*EXERCISE INSTRUCTIONS*.
**a.** Transcribe the stretch of the AI learning passage from "So how does" through "they were shown.".
**b.** Using the AI learning passage, answer these questions:
(i) Whose earlier work did Van den Berg build on?
(ii) In the supermarket comparison, what is someone searching for?
(iii) In the task Van den Berg used, what does the animal or AI need to look at first?

*EXTRACT*.

----------

Van den Berg built further on Roelfsema and Bohte’s earlier work and looked at how animals typically learn different tasks. “We don’t just learn through trial and error, we learn dynamically and remember things implicitly. We gain a level of general understanding that an AI isn’t given the opportunity to gain. If an AI makes a mistake, it has nothing to fall back on”.

Van den Berg compares it to a trip to a new supermarket. “Imagine searching for apples in a supermarket that you have never been to. You would probably still find it quite quickly because you know to look for the fresh fruit isle. This isn’t the case for AI. An AI doesn’t know that it can learn from earlier experiences so every new supermarket is a completely unknown territory”.

Dopamine kick

So how does one help an AI learn more naturally? Van den Berg used a simple task also used in animal learning experiments. First, the animal (or in this case AI) needs to look at a blank screen. After a symbol appears briefly, there is a short delay and the AI needs to respond differently based on the symbol they were shown.

----------

*ENTRIES PROVIDED*.
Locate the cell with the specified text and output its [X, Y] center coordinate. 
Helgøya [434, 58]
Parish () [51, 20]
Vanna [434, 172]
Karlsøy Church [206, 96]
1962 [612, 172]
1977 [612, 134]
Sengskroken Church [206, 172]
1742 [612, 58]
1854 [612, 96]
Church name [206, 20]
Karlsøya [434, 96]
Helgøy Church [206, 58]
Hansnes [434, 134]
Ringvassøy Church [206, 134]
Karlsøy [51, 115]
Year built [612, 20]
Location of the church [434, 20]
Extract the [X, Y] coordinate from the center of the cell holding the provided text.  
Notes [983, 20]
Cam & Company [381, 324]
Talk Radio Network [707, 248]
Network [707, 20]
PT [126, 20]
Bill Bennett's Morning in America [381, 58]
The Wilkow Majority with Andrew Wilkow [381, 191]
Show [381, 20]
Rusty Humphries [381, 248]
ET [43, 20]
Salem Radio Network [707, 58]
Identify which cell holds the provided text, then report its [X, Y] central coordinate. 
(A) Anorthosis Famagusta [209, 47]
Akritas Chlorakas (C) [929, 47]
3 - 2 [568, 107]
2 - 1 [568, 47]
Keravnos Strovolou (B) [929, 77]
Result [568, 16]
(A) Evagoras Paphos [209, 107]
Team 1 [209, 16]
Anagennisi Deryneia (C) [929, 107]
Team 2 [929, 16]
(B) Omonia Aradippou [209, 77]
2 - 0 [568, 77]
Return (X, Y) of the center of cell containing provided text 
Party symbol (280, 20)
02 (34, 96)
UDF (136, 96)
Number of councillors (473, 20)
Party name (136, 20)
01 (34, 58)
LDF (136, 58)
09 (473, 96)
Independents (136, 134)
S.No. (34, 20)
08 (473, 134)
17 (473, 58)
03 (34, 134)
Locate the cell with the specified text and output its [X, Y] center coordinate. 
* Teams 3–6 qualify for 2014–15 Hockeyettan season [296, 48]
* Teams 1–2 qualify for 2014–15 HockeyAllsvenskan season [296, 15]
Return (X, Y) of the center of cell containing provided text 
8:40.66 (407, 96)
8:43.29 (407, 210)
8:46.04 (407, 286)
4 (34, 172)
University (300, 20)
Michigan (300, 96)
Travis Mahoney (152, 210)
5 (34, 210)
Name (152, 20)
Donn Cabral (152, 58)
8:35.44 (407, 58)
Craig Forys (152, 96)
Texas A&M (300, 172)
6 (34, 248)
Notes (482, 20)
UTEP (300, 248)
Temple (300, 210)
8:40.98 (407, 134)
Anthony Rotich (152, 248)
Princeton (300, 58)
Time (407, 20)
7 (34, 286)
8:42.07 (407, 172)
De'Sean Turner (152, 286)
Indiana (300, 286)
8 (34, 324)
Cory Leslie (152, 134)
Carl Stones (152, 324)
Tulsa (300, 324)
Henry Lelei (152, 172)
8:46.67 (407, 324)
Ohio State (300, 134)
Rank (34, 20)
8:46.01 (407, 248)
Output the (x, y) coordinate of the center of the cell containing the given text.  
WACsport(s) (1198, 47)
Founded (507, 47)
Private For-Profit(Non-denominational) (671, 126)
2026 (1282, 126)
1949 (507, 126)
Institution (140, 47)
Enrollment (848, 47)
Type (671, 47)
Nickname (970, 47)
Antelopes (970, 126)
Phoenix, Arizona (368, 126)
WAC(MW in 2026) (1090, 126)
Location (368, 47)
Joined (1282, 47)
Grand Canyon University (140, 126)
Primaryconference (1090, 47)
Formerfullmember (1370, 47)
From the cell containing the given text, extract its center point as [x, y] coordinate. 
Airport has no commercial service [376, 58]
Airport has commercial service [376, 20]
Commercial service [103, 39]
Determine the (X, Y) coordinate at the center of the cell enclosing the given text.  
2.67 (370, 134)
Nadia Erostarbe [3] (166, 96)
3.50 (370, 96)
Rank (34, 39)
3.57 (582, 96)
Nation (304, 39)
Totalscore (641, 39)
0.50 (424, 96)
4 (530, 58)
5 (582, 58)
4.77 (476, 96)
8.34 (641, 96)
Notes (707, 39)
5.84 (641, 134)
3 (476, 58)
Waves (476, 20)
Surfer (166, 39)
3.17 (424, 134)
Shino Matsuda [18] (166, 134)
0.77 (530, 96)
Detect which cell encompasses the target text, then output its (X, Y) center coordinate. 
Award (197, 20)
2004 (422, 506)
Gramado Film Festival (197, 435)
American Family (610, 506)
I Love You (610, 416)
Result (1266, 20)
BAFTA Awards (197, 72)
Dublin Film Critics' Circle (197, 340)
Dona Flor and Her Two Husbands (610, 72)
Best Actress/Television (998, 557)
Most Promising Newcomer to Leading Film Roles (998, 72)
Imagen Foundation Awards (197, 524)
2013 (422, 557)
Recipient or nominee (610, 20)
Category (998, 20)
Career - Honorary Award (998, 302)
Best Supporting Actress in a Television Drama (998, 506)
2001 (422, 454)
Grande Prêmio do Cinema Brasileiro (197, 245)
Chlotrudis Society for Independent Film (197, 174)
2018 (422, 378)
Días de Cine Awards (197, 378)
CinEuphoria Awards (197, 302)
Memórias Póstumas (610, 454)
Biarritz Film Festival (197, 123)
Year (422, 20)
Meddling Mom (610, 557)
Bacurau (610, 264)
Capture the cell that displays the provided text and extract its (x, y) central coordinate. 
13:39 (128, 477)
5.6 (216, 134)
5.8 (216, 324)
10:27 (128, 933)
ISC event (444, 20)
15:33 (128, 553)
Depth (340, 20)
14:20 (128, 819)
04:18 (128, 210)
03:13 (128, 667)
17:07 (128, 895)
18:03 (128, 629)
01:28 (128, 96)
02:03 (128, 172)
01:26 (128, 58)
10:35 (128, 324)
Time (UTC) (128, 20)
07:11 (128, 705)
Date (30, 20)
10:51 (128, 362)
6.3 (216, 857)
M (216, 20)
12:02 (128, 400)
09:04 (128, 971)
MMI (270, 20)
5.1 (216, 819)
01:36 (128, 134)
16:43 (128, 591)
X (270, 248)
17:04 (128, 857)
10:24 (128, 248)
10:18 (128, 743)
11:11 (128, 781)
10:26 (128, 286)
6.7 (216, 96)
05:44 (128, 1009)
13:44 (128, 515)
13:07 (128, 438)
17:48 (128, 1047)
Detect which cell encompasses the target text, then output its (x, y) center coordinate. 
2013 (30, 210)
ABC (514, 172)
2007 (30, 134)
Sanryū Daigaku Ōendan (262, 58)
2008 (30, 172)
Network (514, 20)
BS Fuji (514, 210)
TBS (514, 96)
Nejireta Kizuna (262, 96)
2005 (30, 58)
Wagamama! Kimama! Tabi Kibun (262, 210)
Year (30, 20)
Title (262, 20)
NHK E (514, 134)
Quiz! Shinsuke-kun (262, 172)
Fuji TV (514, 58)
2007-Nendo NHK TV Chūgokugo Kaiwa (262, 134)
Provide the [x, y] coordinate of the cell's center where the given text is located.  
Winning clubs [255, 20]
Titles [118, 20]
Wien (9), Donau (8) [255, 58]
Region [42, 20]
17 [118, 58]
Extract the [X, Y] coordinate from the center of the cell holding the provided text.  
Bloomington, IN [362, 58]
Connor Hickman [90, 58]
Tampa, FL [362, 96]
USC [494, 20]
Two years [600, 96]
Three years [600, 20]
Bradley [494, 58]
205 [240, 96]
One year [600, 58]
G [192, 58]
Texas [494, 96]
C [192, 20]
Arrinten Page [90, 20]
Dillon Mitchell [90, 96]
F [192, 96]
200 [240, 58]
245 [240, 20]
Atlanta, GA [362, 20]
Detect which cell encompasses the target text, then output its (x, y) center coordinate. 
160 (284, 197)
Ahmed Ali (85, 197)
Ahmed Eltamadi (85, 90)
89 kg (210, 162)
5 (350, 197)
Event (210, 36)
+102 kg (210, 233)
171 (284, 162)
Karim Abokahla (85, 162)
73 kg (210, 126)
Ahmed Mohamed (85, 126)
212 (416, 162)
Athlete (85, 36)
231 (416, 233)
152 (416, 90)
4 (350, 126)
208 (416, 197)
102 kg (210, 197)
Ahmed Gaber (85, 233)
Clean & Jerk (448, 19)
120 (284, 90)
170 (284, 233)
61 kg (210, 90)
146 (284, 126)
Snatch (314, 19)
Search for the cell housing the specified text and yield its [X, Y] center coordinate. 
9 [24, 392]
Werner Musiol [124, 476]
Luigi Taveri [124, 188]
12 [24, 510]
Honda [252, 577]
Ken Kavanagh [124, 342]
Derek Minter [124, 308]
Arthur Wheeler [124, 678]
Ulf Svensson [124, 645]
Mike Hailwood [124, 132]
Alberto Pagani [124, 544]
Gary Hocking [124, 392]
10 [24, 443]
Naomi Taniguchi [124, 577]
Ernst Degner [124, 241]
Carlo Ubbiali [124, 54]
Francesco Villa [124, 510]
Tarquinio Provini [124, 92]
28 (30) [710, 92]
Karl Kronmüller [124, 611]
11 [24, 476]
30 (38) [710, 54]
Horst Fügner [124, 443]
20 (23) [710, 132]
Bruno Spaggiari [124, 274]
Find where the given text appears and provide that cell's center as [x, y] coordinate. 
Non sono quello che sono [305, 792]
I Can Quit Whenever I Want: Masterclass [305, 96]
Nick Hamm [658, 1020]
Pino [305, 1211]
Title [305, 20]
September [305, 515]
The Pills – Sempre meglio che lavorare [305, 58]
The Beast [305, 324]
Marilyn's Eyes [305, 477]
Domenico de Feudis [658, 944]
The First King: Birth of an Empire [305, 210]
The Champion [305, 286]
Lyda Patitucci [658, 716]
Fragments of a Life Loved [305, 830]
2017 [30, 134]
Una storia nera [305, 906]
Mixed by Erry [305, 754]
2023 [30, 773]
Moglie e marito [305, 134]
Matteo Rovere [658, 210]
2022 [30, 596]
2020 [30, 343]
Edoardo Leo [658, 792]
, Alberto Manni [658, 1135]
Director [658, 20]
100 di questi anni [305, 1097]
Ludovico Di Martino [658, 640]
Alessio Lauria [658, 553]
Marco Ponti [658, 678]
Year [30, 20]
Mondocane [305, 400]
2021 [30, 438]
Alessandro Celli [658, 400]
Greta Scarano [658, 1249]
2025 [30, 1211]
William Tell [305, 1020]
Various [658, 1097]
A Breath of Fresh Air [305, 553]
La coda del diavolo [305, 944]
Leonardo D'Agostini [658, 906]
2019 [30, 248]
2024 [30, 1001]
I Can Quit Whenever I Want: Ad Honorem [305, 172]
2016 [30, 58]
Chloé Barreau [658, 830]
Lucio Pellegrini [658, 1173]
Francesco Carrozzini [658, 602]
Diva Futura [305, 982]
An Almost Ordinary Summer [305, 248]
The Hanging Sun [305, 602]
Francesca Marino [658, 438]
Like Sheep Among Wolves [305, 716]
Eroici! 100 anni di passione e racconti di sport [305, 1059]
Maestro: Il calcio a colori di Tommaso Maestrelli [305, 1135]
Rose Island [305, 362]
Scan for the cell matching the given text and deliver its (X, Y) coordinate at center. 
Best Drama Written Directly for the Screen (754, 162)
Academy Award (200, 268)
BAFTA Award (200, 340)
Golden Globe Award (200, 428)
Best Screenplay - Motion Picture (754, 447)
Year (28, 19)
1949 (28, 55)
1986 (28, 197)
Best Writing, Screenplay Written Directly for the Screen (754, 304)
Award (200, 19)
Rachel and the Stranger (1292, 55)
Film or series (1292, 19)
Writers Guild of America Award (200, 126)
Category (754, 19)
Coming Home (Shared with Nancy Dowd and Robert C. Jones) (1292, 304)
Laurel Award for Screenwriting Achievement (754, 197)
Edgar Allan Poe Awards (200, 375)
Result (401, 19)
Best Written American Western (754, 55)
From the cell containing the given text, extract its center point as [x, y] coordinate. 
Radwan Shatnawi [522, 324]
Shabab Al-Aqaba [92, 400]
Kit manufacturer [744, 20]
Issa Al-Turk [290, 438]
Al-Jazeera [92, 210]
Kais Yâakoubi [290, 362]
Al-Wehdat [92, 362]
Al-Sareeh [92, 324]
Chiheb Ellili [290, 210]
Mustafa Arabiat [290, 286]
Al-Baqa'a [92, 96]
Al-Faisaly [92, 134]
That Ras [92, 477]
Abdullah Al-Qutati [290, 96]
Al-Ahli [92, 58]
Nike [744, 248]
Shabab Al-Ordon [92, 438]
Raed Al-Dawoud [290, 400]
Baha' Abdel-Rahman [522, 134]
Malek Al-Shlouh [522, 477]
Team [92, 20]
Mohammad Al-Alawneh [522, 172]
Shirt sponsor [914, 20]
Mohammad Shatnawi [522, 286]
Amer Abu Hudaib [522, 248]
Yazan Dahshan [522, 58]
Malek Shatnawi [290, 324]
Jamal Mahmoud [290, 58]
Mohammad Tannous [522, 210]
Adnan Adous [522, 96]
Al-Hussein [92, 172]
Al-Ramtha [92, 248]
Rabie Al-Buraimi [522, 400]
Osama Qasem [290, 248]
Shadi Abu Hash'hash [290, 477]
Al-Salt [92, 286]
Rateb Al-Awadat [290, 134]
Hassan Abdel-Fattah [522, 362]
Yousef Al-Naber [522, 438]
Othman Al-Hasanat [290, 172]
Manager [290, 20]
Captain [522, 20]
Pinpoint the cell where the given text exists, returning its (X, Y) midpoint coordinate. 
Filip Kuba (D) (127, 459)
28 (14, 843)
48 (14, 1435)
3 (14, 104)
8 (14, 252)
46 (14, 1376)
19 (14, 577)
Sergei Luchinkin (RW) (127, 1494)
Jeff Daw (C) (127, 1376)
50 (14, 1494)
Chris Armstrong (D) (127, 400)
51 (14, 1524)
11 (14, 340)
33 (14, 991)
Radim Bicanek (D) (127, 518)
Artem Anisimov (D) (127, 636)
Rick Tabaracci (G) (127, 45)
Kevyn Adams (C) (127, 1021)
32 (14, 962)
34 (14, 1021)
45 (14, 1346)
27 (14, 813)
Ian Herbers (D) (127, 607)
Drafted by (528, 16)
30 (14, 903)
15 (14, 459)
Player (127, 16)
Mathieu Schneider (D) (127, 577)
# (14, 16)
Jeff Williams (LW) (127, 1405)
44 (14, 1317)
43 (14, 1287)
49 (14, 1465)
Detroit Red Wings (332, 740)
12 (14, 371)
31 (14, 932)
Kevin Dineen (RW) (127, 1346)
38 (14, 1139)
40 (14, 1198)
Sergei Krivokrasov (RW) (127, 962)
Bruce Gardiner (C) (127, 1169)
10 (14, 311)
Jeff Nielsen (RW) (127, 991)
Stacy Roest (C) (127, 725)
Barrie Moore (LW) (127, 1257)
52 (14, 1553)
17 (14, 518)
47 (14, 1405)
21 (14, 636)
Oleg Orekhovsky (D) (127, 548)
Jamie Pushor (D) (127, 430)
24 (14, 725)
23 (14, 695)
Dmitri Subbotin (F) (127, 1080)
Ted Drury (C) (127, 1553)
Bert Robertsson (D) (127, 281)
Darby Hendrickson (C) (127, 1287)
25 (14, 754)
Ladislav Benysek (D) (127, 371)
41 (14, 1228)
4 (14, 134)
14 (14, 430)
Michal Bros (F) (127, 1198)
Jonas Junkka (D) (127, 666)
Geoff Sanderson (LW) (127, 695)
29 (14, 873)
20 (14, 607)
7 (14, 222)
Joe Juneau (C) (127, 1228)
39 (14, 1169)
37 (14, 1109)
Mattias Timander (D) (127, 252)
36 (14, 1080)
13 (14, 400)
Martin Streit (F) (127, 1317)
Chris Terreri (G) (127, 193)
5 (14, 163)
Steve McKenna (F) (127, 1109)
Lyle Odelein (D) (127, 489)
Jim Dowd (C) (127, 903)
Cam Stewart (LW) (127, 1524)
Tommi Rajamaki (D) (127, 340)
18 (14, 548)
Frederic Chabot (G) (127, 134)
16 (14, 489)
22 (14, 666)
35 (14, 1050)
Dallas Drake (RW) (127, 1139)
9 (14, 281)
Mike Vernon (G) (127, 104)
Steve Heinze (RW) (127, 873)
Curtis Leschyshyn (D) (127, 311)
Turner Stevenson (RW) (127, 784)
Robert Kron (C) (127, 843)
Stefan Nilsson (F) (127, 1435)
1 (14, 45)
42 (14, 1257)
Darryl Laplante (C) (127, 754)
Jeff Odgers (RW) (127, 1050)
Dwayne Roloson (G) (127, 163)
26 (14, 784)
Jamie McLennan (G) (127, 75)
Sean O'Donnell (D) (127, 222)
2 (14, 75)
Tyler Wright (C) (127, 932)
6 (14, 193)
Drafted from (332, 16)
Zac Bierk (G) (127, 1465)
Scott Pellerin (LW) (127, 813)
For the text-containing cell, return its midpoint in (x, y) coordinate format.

----------

*ANSWERS TO THE EXERCISES*.
**a.**
So how does one help an AI learn more naturally? Van den Berg used a simple task also used in animal learning experiments. First, the animal (or in this case AI) needs to look at a blank screen. After a symbol appears briefly, there is a short delay and the AI needs to respond differently based on the symbol they were shown.

**b.**
(i) Roelfsema and Bohte's
(ii) Apples
(iii) A blank screen